# Exercise:
If a line includes "Select", copy it out of the entries.

Excerpts from a dataset
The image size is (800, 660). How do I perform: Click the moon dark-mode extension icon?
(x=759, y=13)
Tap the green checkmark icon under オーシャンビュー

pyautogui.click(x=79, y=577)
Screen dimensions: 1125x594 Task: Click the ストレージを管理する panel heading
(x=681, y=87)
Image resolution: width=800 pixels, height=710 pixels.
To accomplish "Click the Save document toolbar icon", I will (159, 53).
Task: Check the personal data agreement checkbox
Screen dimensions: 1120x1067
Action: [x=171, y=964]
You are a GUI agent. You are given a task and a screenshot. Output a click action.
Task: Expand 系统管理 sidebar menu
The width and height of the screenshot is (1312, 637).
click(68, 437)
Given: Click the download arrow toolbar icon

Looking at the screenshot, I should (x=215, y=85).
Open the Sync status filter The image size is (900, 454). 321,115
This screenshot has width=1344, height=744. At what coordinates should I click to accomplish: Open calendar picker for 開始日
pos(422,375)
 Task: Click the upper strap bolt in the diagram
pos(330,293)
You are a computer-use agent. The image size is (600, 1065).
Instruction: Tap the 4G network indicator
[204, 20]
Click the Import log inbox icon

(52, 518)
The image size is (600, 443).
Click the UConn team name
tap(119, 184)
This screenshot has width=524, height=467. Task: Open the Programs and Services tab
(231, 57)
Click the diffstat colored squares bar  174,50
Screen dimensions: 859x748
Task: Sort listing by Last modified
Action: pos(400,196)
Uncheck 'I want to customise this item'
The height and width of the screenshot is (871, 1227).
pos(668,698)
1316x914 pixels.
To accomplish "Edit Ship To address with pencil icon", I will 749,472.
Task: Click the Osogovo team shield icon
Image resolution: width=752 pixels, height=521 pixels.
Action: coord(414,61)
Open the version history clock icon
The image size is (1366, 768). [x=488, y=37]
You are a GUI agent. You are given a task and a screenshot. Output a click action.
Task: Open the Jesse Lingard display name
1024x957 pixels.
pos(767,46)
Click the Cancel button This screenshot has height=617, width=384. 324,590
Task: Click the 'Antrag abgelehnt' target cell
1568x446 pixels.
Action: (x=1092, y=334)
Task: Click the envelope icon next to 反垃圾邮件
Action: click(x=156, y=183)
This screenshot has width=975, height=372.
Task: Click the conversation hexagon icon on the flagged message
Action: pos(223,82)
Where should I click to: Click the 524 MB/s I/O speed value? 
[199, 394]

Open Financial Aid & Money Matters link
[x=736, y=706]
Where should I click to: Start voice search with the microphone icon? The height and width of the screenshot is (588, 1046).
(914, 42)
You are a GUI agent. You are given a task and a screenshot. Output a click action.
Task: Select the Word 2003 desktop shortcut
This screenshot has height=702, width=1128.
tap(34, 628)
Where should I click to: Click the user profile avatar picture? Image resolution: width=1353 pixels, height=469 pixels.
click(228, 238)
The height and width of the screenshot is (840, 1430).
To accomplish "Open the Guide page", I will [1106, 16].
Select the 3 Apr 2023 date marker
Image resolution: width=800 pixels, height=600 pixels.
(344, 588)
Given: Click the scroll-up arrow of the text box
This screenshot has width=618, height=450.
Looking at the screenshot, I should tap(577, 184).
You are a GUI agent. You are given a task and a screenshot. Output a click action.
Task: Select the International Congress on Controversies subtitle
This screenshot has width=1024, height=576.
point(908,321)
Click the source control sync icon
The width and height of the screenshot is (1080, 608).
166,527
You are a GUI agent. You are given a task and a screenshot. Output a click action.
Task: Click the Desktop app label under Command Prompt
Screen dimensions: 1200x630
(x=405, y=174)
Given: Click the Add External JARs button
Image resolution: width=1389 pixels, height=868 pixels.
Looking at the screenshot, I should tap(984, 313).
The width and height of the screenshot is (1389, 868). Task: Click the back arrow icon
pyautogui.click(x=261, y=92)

# Solution:
Task: Select the Word 2003 desktop shortcut
Select the 3 Apr 2023 date marker
Task: Select the International Congress on Controversies subtitle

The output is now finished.